You look at me when I shout, “Jump” at you. Your eyes change colour. You turn around, away from us, and look at the water which is deep and green and wet with sun.
It’s not just my voice. Everyone is shouting it at you, the girl who’s scared of water. But you only turn around when Ralph punches me in the elbow and the word stains my tongue too. You turn. I can see your thumb scratching yellow nail varnish off your little finger, in a curled fist. You don’t look at me again, at any of us, before you jump in.
“Is this love then?” you say, as you hold my hand.
“Could be. How do we tell?”
“I think we’re just supposed to know.” You scratch your knee with your finger and take my hand with you.
“Maybe we should run away.”
“Somewhere we won’t know anyone. Scotland. Antarctica.”
“I don’t like the cold.” You frown and the shape of your face changes. This is the first thing I noticed about you when we arrived here. As we were setting up our tent and mum was shouting at dad and dad was shouting at mum, I watched you walk to the taps and back. The weight of the water changed your face so completely I almost didn’t recognise you, which made me want to know you so well that I would always recognise you.
“Okay then. The desert.”
You laugh and move your hands up my skin. “You’d burn. You’d look like a pig.” You kiss me, then bite my lip. “Anyway, how would we get there?”
“We could just jump in at the jetty and keep swimming.”
You shake your head. “I can’t.”
“Sure you can. We could swim until we found an island of our own.” I roll onto my front and grin at you.
You shake your head again. “I can’t swim. The water it -” You let go of my hands and put your palms over my eyes. “What can you see?”
“That’s what I see when I look into the lake. I have this feeling that if I swam in there, I would never come out. Not that I’d die. I’m not scared of drowning. Just that I’d stop being anything.” You take your hands away from my eyes. “Get it?”
Our families all have their tents lined up next to each other. Ralph’s is the biggest, this alien-like green thing with extra compartments inside. Dad says our tent is vintage. It’s square and it’s only got a piece of canvas he’s sewed along the middle that you can drop to split it in two. Between ours and Ralph’s there’s Elba’s (pink and yellow like a battenburg), Kurt’s (black and blue like a bruise) and Sonia’s (red and green like Christmas).

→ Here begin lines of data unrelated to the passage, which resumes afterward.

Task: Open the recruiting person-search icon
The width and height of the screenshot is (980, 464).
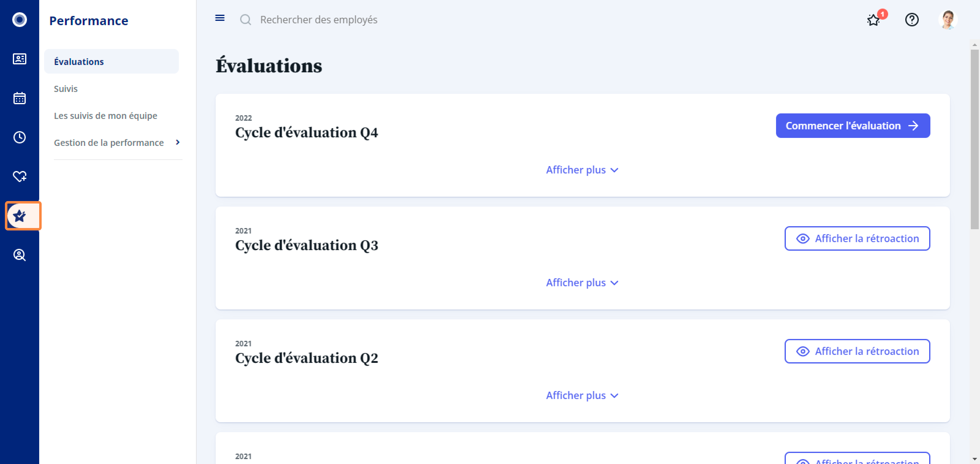Action: (x=19, y=255)
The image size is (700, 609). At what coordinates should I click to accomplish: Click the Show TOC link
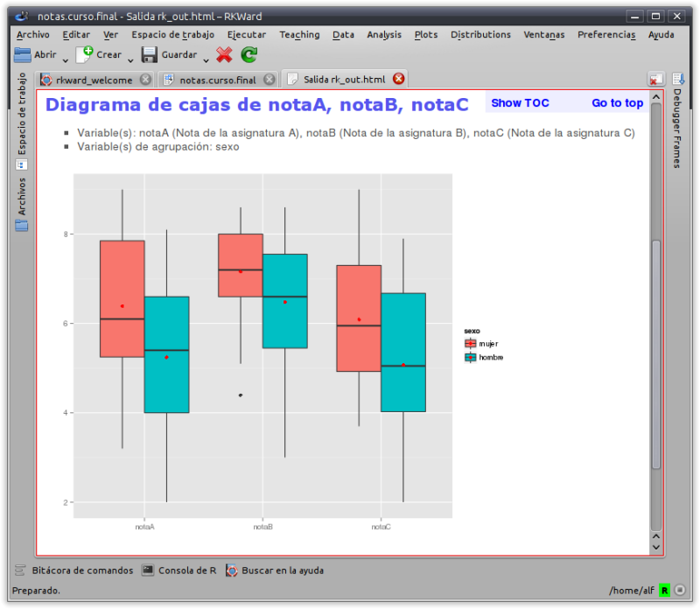tap(520, 103)
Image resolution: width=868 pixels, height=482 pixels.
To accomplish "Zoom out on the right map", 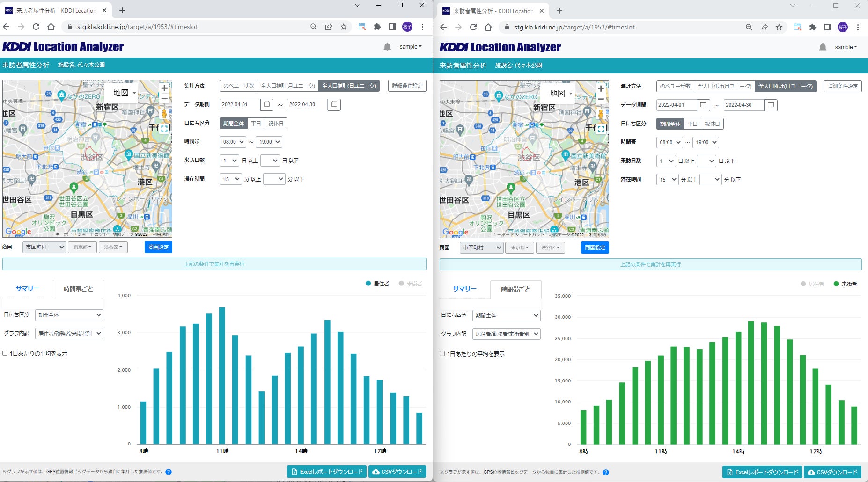I will (x=601, y=99).
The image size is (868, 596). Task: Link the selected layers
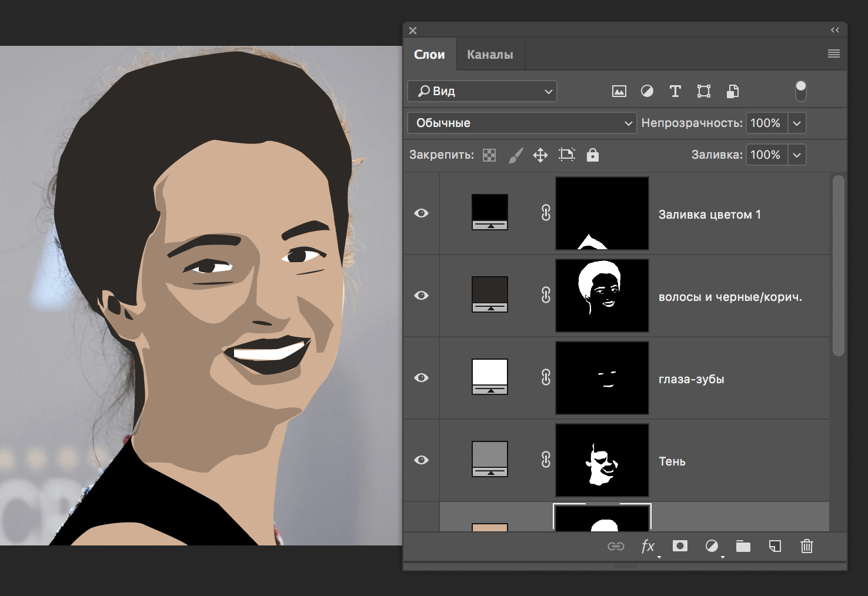(x=616, y=546)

On the first evening, you walk past and I smile and you smile back.
“What you smiling at?” says Ralph to you. “Don’t you have any friends of your own?” You look away. He puts a marshmallow in his mouth and the sugar sticks to his lips.
I copy him. The sugar is hot on my tongue. I feel my face go pink with the heat.
Later that night I can’t sleep. I rustle out of my sleeping bag, unzip the tent and sit at the plastic table. You aren’t wearing shoes so I don’t hear you come up behind me. “The beach is perfect this time of night. You want to see?” I nod, and we follow your torch’s orb down to the edge of the lake. The moon is dead straight across like it’s cutting the bowl of water in two.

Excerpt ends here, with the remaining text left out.